The cast-iron coffin was discovered by utility workers in Washington two
years ago. Smithsonian scientists led by forensic anthropologist Doug
Owsley set about trying to determine who was buried in it, so the body
could be placed in a new, properly marked grave.
In this photograph provided by the Smithsonian Institution,
anthropologist Kari Bruwelheide, right, and Doug Owsley, head of physical
anthropology at the National Museum of Natural History, center, examine
the remains of an iron coffin at the museum in Washington in this Aug. 3,
2005 file photo.[AP]
The body was that of 15-year-old William Taylor White, who died in 1852
and was buried in the Columbia College cemetery, they announced Thursday.
"The mystery of this young boy's life and a strong sense of
responsibility to properly identify him kept me and the entire team
focused and determined. This was not a one-person project. It took more
than three dozen people nearly two years to make the ID," Deborah
Hull-Walski, an anthropologist at the Smithsonian's National Museum of
Natural History, said in a statement.
The researchers believe that the coffin was inadvertently left behind
when the cemetery was later moved.
White, from Accomack, Va., was a descendant of Anthony West, one of the
Jamestown settlers, they announced. He was a student in the preparatory
school of the college, which later became George Washington University.
White was one of several potential candidates the team focused on after
studying census records, obituaries and other public documents.
They then tested the DNA of known living descendants to make the positive
identification.
The pathologists and forensic anthropologists reported that White had
congenital heart disease, a ventricular septum defect, which is a hole in
the heart, that contributed to his death.

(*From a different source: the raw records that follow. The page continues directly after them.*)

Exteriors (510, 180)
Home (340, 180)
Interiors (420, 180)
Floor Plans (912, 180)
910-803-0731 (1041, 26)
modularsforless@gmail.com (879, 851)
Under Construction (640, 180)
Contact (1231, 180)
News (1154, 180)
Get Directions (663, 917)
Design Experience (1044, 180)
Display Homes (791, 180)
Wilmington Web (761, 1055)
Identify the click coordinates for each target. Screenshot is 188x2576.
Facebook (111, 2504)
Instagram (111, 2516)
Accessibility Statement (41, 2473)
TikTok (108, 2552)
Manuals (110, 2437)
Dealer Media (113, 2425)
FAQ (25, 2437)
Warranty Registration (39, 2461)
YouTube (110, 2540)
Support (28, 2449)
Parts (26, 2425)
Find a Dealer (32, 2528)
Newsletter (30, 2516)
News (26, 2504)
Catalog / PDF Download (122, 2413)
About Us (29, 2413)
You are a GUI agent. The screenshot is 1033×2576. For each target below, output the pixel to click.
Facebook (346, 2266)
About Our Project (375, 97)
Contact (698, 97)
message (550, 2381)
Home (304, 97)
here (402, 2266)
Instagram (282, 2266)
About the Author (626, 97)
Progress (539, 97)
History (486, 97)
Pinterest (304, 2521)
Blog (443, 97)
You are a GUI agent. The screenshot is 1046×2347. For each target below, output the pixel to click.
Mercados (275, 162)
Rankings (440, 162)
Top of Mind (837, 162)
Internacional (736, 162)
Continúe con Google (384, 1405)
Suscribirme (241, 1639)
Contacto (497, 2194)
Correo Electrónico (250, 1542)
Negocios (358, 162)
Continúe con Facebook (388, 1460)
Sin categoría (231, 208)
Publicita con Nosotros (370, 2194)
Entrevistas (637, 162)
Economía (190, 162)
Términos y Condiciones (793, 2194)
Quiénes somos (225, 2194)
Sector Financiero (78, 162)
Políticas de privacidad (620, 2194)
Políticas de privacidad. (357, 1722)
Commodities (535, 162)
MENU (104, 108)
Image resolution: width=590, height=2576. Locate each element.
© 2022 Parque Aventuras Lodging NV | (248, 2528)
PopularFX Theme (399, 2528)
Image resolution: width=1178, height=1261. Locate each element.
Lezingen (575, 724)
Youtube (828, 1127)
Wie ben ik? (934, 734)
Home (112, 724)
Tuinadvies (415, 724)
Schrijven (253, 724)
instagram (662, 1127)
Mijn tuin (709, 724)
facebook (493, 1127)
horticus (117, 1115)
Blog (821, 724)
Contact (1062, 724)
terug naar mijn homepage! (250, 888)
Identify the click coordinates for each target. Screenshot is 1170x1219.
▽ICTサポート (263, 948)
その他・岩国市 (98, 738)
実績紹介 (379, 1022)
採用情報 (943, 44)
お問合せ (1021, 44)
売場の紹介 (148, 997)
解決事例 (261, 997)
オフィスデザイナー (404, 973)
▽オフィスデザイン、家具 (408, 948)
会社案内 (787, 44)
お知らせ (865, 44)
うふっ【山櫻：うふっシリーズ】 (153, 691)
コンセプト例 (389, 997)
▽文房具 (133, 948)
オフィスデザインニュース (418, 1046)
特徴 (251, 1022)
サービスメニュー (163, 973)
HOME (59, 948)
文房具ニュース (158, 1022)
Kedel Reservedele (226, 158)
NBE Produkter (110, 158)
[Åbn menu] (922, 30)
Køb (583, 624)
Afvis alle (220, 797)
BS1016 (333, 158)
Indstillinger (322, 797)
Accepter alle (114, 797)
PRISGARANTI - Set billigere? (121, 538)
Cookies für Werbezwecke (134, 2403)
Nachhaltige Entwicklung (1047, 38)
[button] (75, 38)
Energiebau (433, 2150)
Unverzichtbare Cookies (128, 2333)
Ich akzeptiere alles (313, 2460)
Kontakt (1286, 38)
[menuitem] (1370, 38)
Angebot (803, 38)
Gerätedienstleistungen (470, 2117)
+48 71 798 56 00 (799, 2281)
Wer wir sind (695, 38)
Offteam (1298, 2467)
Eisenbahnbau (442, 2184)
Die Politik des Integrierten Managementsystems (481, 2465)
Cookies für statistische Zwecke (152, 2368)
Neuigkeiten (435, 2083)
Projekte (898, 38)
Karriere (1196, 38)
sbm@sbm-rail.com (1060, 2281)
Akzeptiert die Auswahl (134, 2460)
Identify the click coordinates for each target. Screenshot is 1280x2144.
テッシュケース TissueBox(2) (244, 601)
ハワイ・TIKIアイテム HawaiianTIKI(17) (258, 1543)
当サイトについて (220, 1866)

They found an obituary published in the Daily National Intelligencer
newspaper of Washington on Jan. 28, 1852, confirming White died Jan. 24,
1852, after a short illness.
Clothing historians were able to determine that he was dressed in a
shirt, vest and pants that are consistent with clothing styles of the
early to mid-1850s.
"Thus is cut off, in the morning of his days, one in whom many hopes were
centred-and who had the fairest prospects of happiness and usefulness in
life," the Religious Herald newspaper of Richmond, Va., said in its
obituary.
The cast-iron coffin was shaped a bit like an Egyptian mummy case and is
of a type called Fisk style patented in 1848. This particular model was
popular in the early 1850s among the well-to-do, Owsley said.
Because they are sealed, cast iron coffins tend to yield well-preserved
bodies. Indeed, the young person looked not unlike an ancient mummy, even
though he had not gone through the Egyptian embalming procedures.